BEGIN INPUT RECORDS

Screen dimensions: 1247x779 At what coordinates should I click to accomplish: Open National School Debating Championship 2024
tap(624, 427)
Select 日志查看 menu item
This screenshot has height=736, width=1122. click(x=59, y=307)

END INPUT RECORDS
BEGIN INPUT RECORDS

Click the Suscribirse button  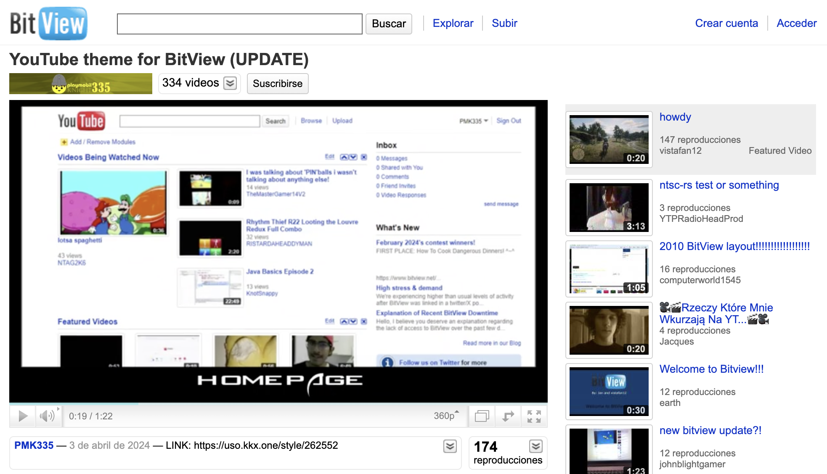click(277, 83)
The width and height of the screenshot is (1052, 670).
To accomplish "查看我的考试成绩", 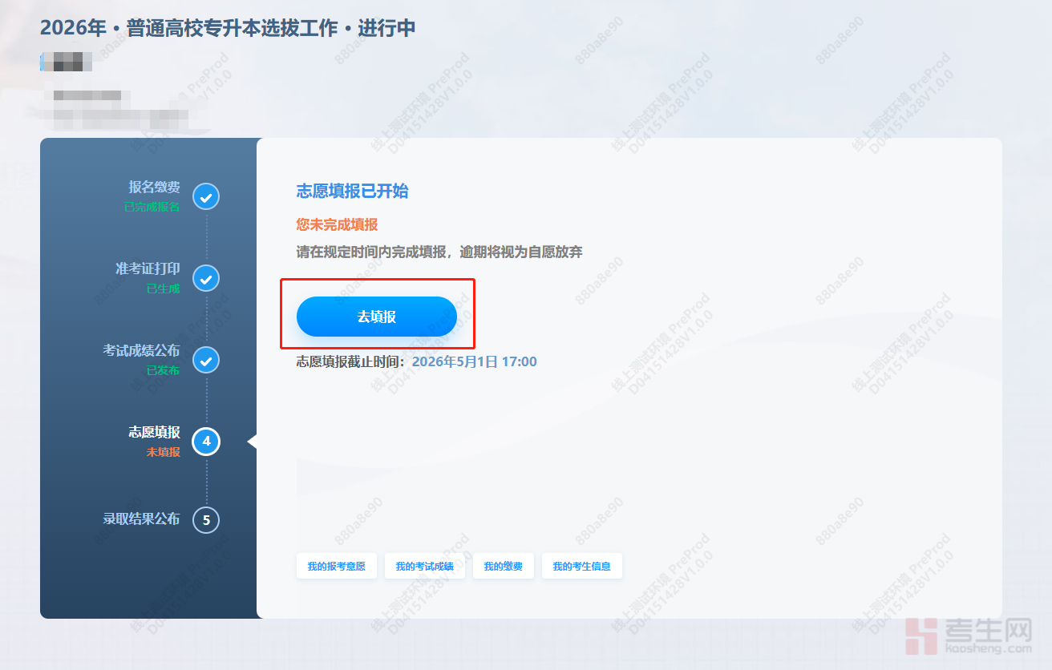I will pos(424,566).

END INPUT RECORDS

Please select every line of the listing that contains the word "screenshot", matching case exactly.

▶ [PROBLEM SOLUTION]:
This screenshot has height=736, width=1122. click(x=59, y=307)
The width and height of the screenshot is (1052, 670).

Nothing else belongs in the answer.